DESCRIPTION OF THE TASK:
Retype the stretch of rows from the line containing "Click the green" through the line containing "point(54,624)", with both of those lines included, keeping every line exactly as it appears.

Entries from a dataset:
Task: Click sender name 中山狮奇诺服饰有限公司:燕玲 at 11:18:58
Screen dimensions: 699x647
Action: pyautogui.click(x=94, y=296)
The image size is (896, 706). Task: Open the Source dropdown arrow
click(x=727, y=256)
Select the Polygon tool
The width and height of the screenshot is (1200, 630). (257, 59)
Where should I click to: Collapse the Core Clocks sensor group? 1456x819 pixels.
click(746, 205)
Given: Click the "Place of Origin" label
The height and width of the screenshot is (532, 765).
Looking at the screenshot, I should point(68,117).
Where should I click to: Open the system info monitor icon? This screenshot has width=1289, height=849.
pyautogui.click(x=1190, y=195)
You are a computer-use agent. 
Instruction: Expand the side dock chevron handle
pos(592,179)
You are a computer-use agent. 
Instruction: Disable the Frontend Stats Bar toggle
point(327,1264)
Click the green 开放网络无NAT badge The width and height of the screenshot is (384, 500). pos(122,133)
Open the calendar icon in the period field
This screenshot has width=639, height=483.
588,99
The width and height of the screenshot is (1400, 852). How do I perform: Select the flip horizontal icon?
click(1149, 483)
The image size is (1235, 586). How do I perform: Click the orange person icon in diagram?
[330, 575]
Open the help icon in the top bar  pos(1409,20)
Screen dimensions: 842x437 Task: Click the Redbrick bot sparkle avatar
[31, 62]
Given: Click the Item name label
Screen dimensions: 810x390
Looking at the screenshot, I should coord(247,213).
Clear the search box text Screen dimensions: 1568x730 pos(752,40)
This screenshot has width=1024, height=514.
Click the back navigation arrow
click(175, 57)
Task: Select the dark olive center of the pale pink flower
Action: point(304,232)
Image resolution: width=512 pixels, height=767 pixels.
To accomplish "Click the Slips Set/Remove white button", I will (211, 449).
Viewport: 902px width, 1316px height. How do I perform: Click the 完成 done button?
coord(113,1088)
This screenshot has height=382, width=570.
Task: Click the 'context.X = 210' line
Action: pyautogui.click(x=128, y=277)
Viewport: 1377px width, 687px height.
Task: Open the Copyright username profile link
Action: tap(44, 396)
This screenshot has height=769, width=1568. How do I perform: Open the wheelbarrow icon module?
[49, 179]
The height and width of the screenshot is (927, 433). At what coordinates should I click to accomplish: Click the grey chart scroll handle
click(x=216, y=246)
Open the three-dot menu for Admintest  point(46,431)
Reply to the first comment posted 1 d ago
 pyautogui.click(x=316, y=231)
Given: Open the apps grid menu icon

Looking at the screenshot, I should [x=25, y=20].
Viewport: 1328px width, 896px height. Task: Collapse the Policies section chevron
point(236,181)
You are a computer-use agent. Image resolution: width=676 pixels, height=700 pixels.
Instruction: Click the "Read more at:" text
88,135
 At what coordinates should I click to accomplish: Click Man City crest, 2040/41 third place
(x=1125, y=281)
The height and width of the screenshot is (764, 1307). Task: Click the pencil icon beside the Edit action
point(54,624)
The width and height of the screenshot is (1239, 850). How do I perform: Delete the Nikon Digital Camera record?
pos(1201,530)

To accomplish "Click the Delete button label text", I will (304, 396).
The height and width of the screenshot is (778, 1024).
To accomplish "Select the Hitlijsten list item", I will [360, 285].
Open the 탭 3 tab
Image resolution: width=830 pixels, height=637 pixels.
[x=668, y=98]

RESULT BELOW:
Click the green 开放网络无NAT badge The width and height of the screenshot is (384, 500). pos(122,133)
Open the calendar icon in the period field
This screenshot has width=639, height=483.
588,99
The width and height of the screenshot is (1400, 852). How do I perform: Select the flip horizontal icon?
click(1149, 483)
The image size is (1235, 586). How do I perform: Click the orange person icon in diagram?
[330, 575]
Open the help icon in the top bar  pos(1409,20)
Screen dimensions: 842x437 Task: Click the Redbrick bot sparkle avatar
[31, 62]
Given: Click the Item name label
Screen dimensions: 810x390
Looking at the screenshot, I should coord(247,213).
Clear the search box text Screen dimensions: 1568x730 pos(752,40)
This screenshot has width=1024, height=514.
Click the back navigation arrow
click(175, 57)
Task: Select the dark olive center of the pale pink flower
Action: point(304,232)
Image resolution: width=512 pixels, height=767 pixels.
To accomplish "Click the Slips Set/Remove white button", I will (211, 449).
Viewport: 902px width, 1316px height. How do I perform: Click the 完成 done button?
coord(113,1088)
This screenshot has height=382, width=570.
Task: Click the 'context.X = 210' line
Action: pyautogui.click(x=128, y=277)
Viewport: 1377px width, 687px height.
Task: Open the Copyright username profile link
Action: tap(44, 396)
This screenshot has height=769, width=1568. How do I perform: Open the wheelbarrow icon module?
[49, 179]
The height and width of the screenshot is (927, 433). At what coordinates should I click to accomplish: Click the grey chart scroll handle
click(x=216, y=246)
Open the three-dot menu for Admintest  point(46,431)
Reply to the first comment posted 1 d ago
 pyautogui.click(x=316, y=231)
Given: Open the apps grid menu icon

Looking at the screenshot, I should [x=25, y=20].
Viewport: 1328px width, 896px height. Task: Collapse the Policies section chevron
point(236,181)
You are a computer-use agent. Image resolution: width=676 pixels, height=700 pixels.
Instruction: Click the "Read more at:" text
88,135
 At what coordinates should I click to accomplish: Click Man City crest, 2040/41 third place
(x=1125, y=281)
The height and width of the screenshot is (764, 1307). Task: Click the pencil icon beside the Edit action
point(54,624)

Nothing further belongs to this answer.